Das Städtchen ist klein, aber dennoch ein bedeutender Wallfahrtsort, ein Klein-Vatikan, in dem man gemütlich spazieren, Kaffee trinken und religiösen Kitsch bestaunen kann. Im Zentrum des Geschehens steht seit 1642 ein Bild der Consolatrix Afflictorum von Luxemburg, also der Trösterin der Betrübten. Ich erinnere mich dunkel, aber positiv an Wallfahrten meiner Dorfgemeinde nach Kevelaer während der Grundschulzeit. Was mir von diesen Fahrten im Gedächnis blieb, ist der Schmuck hinter dem Guckfenster der Gnadenkapelle und die Kerzen mit dem Gnadenbild, die wir mit nach Hause nahmen.
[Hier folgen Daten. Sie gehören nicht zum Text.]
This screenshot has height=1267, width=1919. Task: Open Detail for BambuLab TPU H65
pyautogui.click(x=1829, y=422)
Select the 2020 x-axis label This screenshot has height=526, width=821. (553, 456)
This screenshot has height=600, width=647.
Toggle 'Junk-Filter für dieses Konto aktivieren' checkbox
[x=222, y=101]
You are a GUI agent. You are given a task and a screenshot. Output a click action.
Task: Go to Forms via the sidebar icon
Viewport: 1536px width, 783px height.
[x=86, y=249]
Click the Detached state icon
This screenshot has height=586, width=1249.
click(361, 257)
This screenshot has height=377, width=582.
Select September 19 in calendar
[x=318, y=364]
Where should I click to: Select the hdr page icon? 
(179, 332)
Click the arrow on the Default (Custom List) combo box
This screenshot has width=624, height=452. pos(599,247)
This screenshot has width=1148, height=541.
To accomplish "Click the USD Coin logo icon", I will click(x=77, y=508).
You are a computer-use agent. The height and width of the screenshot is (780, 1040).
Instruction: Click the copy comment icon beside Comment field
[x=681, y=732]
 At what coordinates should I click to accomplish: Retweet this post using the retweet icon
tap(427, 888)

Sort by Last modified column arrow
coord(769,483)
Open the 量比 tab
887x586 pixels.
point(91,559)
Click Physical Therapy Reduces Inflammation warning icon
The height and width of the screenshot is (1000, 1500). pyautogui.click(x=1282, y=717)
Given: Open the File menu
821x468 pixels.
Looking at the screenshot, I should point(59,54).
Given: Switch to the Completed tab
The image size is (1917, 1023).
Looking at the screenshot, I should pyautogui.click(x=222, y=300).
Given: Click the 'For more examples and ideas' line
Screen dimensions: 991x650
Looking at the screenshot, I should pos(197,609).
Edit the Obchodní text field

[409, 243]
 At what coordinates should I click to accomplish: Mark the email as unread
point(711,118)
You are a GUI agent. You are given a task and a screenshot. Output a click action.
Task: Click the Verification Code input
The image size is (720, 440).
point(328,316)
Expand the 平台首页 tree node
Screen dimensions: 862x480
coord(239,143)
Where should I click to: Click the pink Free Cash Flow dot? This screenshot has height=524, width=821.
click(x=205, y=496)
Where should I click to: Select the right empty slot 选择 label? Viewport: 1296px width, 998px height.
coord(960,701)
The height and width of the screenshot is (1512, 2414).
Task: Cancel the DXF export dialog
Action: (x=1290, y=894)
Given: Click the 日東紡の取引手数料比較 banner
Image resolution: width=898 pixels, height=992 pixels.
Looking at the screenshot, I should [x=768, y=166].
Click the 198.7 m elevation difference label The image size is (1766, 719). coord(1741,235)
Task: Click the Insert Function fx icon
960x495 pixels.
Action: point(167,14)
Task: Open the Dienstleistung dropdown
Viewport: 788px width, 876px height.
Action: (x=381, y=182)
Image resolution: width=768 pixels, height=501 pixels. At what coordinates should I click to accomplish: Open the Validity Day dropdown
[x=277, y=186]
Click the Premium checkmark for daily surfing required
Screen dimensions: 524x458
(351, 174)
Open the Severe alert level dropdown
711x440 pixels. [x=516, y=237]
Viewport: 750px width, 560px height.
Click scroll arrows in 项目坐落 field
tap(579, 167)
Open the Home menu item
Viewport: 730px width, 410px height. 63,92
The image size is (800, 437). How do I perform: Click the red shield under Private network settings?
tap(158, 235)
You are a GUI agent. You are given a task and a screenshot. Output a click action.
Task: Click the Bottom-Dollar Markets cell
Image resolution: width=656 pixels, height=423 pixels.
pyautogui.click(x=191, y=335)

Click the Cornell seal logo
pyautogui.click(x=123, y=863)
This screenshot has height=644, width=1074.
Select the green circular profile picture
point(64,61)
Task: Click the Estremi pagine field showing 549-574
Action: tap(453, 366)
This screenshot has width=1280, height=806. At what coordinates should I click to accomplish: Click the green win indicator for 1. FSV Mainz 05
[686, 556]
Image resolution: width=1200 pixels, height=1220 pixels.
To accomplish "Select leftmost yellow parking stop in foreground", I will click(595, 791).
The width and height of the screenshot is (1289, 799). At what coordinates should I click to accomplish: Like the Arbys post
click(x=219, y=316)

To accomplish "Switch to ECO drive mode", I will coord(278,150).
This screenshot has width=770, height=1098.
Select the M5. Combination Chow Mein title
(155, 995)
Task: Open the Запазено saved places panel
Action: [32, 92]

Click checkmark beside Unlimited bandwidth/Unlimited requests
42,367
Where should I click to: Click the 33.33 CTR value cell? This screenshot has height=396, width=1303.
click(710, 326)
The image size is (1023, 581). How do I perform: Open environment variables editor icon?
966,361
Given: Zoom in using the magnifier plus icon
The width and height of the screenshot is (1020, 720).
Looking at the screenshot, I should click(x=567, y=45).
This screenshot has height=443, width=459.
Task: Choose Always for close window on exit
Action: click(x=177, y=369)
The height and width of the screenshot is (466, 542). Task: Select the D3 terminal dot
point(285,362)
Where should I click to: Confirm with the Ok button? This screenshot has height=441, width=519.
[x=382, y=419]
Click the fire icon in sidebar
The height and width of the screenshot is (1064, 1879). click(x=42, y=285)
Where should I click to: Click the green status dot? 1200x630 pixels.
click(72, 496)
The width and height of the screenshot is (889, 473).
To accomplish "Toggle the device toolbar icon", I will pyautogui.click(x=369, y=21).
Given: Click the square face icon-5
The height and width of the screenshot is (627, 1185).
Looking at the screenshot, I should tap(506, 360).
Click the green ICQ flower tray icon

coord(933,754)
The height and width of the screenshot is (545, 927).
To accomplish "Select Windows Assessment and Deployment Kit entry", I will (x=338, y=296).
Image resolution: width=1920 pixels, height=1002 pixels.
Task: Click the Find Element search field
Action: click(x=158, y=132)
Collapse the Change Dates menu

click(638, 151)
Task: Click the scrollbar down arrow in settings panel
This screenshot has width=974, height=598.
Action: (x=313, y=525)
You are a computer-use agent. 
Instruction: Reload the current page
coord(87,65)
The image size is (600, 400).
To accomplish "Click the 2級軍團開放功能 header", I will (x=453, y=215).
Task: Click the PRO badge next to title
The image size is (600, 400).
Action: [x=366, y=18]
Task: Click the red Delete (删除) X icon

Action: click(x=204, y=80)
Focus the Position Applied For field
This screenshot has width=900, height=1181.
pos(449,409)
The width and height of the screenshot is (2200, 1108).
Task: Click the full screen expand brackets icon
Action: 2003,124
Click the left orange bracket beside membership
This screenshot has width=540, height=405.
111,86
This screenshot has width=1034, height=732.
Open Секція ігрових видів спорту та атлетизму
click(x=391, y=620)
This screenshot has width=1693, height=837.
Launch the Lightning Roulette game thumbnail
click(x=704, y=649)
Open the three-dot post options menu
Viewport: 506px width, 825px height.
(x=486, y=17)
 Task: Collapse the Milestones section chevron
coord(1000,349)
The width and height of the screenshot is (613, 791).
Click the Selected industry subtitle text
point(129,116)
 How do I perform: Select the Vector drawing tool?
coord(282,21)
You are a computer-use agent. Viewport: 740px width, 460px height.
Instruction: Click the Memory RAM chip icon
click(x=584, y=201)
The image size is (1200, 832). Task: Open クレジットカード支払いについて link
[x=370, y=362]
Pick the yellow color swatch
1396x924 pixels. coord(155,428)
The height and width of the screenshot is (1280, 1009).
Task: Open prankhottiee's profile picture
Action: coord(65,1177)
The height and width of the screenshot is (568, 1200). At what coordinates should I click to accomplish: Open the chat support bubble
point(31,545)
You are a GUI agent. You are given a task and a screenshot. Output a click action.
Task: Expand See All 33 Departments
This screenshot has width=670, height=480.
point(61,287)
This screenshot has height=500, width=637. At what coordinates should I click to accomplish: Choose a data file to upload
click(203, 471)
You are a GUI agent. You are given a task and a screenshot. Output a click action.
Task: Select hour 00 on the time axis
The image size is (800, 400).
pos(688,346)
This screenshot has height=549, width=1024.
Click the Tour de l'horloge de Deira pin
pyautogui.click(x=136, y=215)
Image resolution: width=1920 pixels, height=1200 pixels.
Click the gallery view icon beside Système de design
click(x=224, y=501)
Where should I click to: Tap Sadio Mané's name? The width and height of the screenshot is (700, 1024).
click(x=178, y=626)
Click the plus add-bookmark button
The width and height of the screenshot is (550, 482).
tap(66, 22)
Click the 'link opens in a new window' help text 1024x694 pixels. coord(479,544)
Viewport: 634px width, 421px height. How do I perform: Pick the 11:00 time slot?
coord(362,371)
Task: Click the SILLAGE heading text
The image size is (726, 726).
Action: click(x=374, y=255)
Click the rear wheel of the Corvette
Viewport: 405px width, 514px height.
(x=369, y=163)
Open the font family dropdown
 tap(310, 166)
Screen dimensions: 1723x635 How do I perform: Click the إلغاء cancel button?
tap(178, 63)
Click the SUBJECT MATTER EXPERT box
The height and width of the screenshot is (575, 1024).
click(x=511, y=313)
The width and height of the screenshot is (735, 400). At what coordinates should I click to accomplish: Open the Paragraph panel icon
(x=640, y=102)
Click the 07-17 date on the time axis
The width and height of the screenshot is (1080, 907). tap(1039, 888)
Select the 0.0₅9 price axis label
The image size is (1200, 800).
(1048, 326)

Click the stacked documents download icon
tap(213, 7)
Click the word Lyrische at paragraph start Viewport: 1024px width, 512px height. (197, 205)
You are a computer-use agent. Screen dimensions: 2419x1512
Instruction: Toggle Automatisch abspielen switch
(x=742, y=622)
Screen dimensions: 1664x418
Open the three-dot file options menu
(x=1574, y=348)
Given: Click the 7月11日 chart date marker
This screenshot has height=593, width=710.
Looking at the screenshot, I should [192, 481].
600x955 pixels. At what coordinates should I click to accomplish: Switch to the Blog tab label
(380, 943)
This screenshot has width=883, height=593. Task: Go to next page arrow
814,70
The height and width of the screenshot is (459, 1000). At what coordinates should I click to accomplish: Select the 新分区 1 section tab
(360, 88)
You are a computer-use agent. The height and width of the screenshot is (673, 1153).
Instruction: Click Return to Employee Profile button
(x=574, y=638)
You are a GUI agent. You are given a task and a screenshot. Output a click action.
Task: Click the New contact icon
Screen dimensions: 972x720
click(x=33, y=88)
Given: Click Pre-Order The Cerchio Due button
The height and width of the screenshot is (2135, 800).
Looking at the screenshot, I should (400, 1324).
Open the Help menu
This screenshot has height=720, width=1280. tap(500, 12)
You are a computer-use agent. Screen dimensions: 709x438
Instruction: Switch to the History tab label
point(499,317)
Da ich mich noch diesen Sommer mit Ildikoo in Kevelaer getroffen hatte, konnte ich für Anna eine entsprechende Karte auswählen. Und ich habe sogar noch ein paar Briefmarkenblöcke mit der Sixtinischen Madonna. Mehr Marienkult auf einer Postkarte geht nicht. Ich hatte gerade noch genug Platz, um zu erwähnen, dass auch Papst Johannes Paul II in Kevelaer war, Mutter Theresa und Papst Benedikt waren übrigens auch hier, letzterer allerdings vor seiner Wahl zum Papst. Kevelaer ist einer der wenigen Orte, die ich kenne, an denen man Postkarten vom Papst kaufen kann.